Beirut: President Bashar Al Assad’s key military unit in charge of protecting Damascus is running secret prisons holding hundreds of suspected regime opponents, a Syria-based human rights group said in a report on Monday.

The Violations Documentation Centre said the regime’s 4th Division runs detention centres in its bases in and around Damascus. The division is commanded by Maher Al Assad, the president’s younger brother. It is considered a pillar of loyalist forces and is charged with defending the capital, the seat of Al Assad’s power.

The Centre, which has tracked the dead, wounded and missing since the start of the uprising in March 2011, said it interviewed “several” former detainees, who had been held in small crowded cells and beaten by guards.

Bashar Al Ahmad, a 31-year-old schoolteacher, said he was taken blindfolded to the detention centre and realized after he was arrived that he was underground. He said guards started beating him with batons, electric prods and cables “the moment we arrived.” The report said Al Ahmad was accused of human right activism.

The Centre’s claims could not be independently verified, but other rights groups including the US-based Human Rights Watch have said thousands of opposition members, protesters and their families have been detained since the revolt against Assad’s rule started in March 2011.

Syria’s government rarely comments on claims by such groups.

None of the former detainees were able to give the exact location of the secret prison because they said they had been blindfolded during transfer there from an intelligence branch, the report said.
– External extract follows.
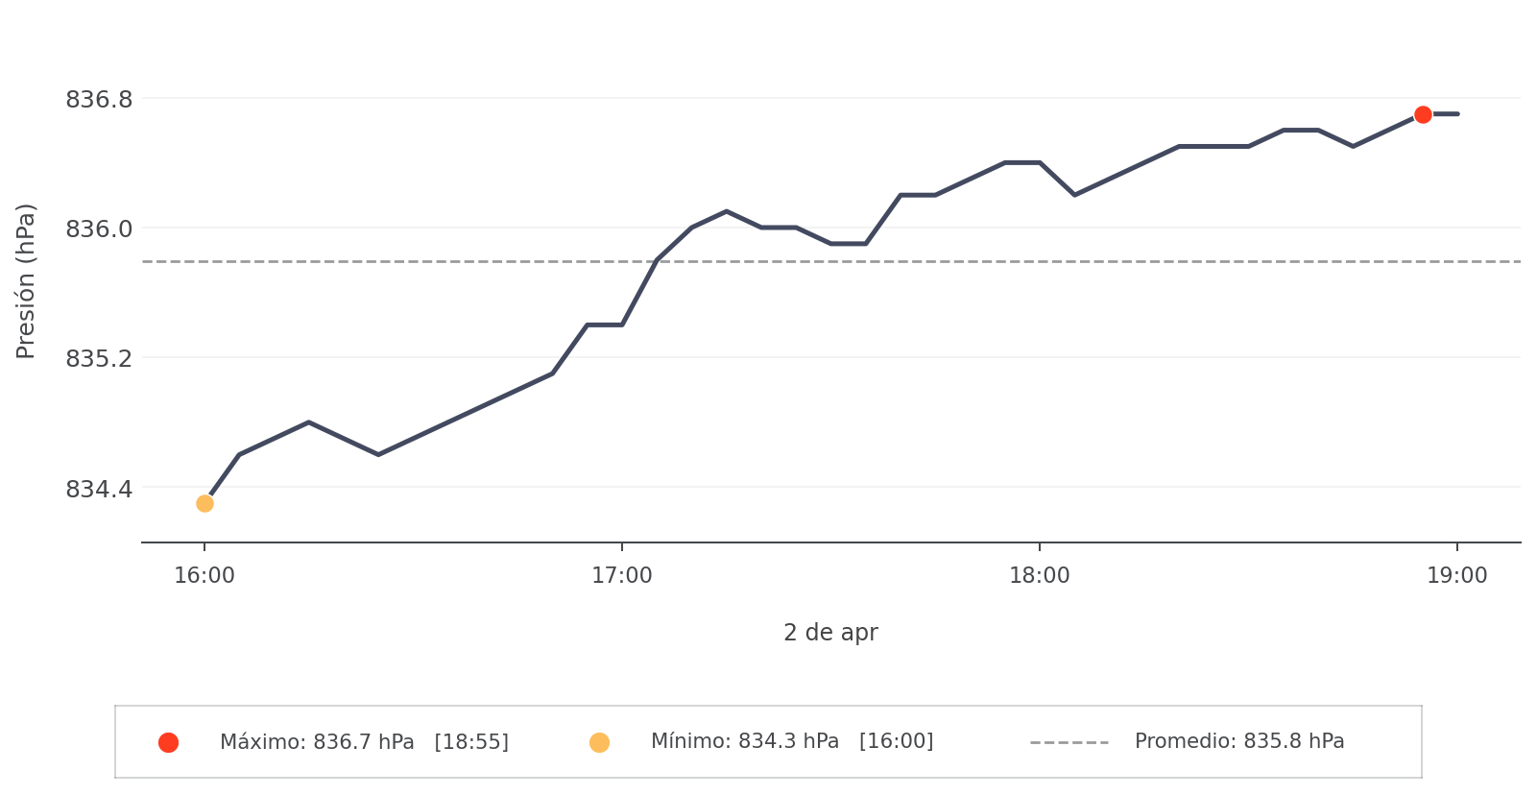Click the 19:00 x-axis tick label
This screenshot has width=1537, height=795.
coord(1456,576)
They also said they had been held in small cells crammed with dozens of other prisoners.

The report did not say when the detentions occurred. Fighting has flared in recent weeks in the suburbs of Damascus as regime forces move against neighbourhoods used by rebel groups to threaten the capital, the seat of Al Assad’s power.

Syria’s two-year conflict that’s started as peaceful protests against Al Assad’s autocratic regime that turned into civil war in which more than 70,000 people have been killed, according to the United Nations.